Description of the task — Continue the essay on tattoo copyright from the point where it stops.

Your Skin, My Right: Unimaginable Consequences of Giving Tattoos Full Copyright Protection

Jiajun Lu

Tattoos are commonplace among Americans, and especially millennials. According to a 2017 research by the Pew Research Center, 38 percent of 18- to 29-year-old Americans have at least one.[1] While many people get tattoos of simple designs, a significant amount of people, particularly celebrities and athletes, have incredibly complex tattoos that can be considered original works of visual art, protected under copyright law. However, unlike most forms of visual arts, tattoos are placed on human skin. The question then arises – who owns the copyright to that artwork, the tattoo-er or the tattto-ee? And if tattoos can be copyrighted, do tattoo artists also get moral rights to their work? What would be the consequences of granting full copyright protection of tattoos?

A recent decision by the Southern District of New York held that the portrayal of tattoos on NBA sports players in video games constitutes fair use, thus not violating the tattoo artists’ copyrights.[2]  Though this case came as a win for the tattoo-ees, the court’s holding is still based on the underlying rationale that tattoos can be fully copyrighted. As a result, if following this reasoning, each future case involving use or reproduction of tattoos will turn on the fact-intensive question as to whether the use in those circumstances constitutes fair use or unauthorized reproduction subject to monetary liability. Nevertheless, because of the unique form of tattoos as fixed onto another person’s skin, granting full copyright protections for tattoos could have dire consequences.

Dataset entries —
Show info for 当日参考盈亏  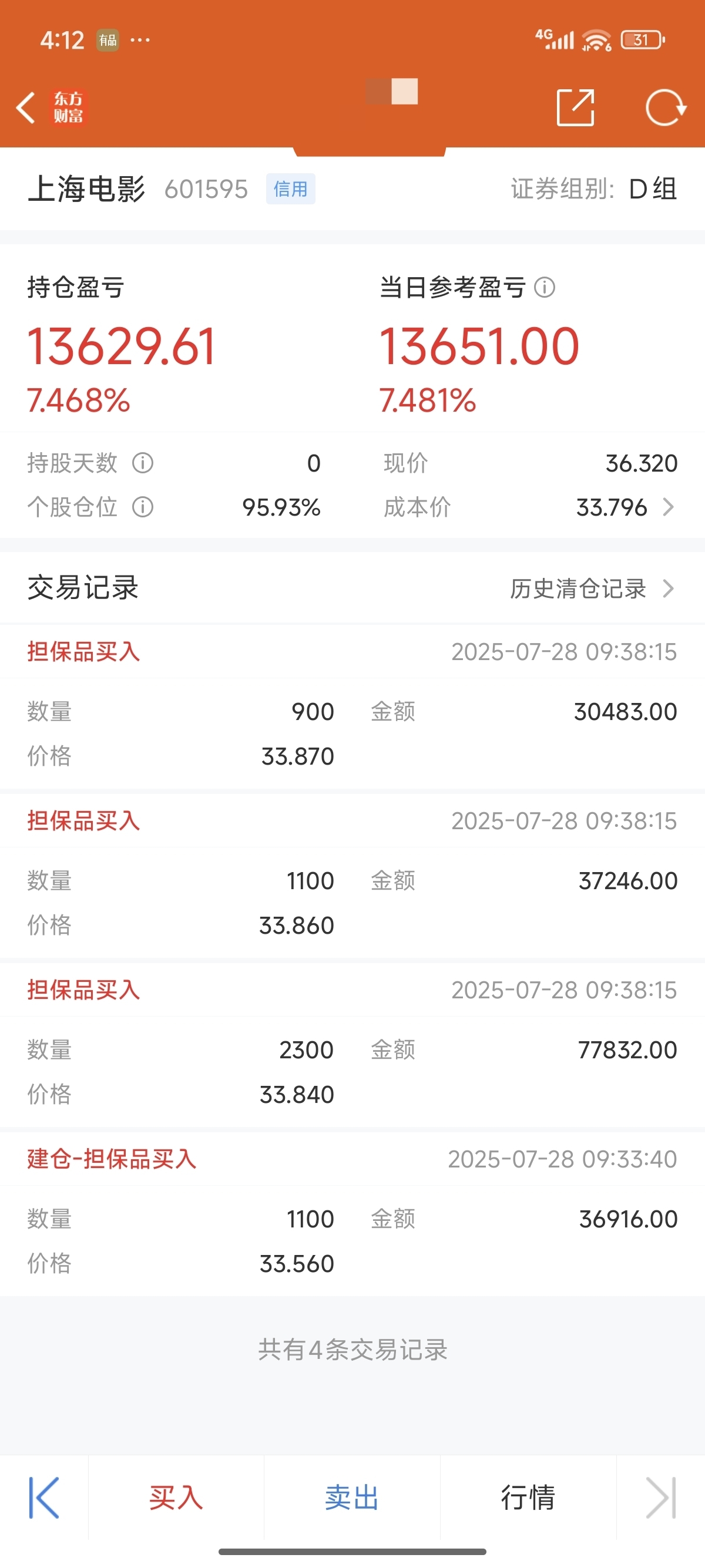(x=544, y=287)
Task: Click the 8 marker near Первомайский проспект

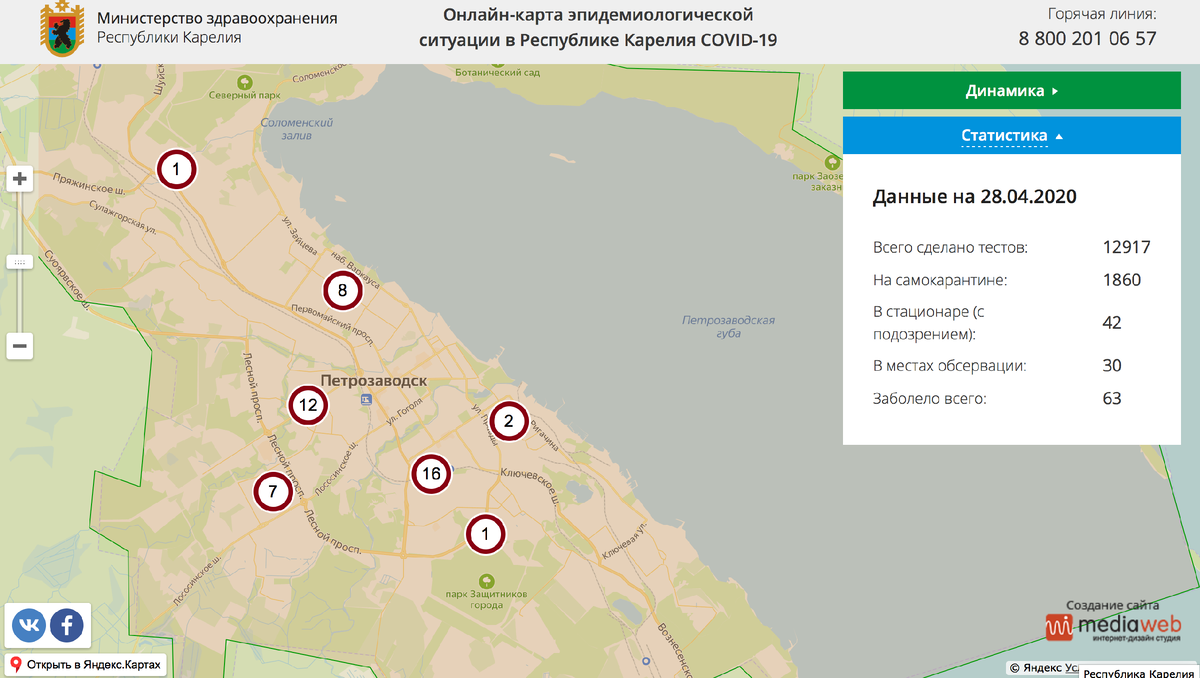Action: coord(342,290)
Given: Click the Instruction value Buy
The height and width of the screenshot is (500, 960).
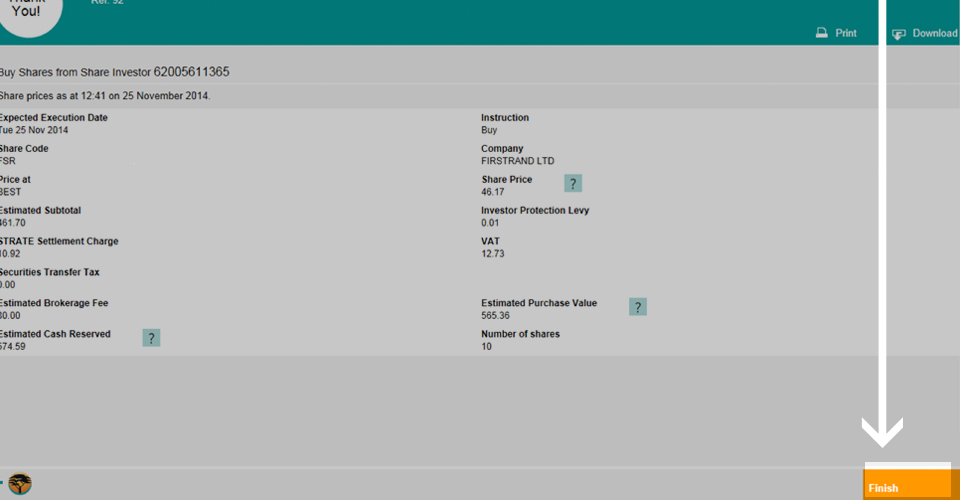Looking at the screenshot, I should tap(489, 130).
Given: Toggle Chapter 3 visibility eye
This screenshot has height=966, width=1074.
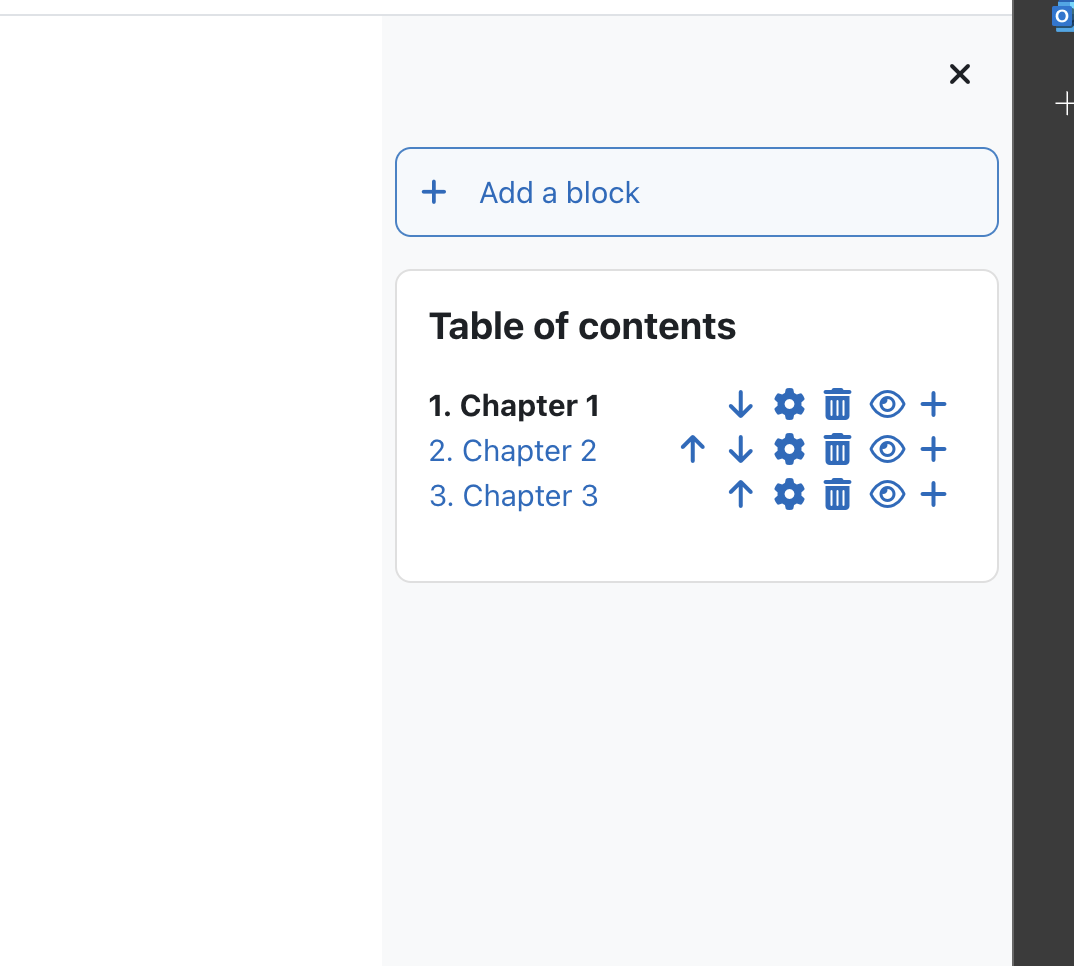Looking at the screenshot, I should 887,494.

Output of the exercise —
First, transactional costs will be enormous if tattoo artists are granted exclusive copyrights to distribute copies of and publicly display the tattoo that are fixed to their clients’ skins. The tattoo-ees could be potentially violating the tattoo-ers’ copyrights every time they appear in the public with their tattoo uncovered. This would be a huge problem for people who make a significant amount of income from their public appearances. Especially, in this era of booming social media communications, an increasing amount of people are becoming public figures and making money from appearing in front of the public. For example, if you got a tattoo on your neck at your eighteenth birthday, and ten years later, you became a famous YouTuber with a significant amount of income deriving from making makeup tutorial videos, then the person who tattoo-ed you ten years ago could hold you liable for copyright violations of his work. To avoid paying considerable monetary damages to the tattoo-er, you probably will have to track him down and pay him a significant amount of fees to buy the copyright of the tattoo from him and avoid being sued for copyright violations.

Furthermore, granting copyrights to tattoo artists for their tattoo works on human bodies inevitably implicates moral issues. The conflict between the tattoo-er’s moral rights and the tattoo-ee’s bodily autonomy can raise serious legal questions. The Visual Artists Rights Act (VARA) gives an author of a visual artwork the right to “prevent any intentional distortion, mutilation, or other modification of that work which would be prejudicial to the author’s honor or reputation.”[3] If, following the grant of copyright protection of tattoos, moral rights protection is extended to tattoo artists, then the tattoo-ees will no longer have the right to alter, modify, or destroy the tattoo without the tattoo artists’ permission. Human skin, where the tattoo is fixed, is different from most of the places where traditional forms of visual artwork is displayed, e.g. sculpture, painting, film, and etc. Enforcement of this provision of VARA will be in direct conflict with individual autonomy and can potentially impact numerous human rights of the tattoo-ees.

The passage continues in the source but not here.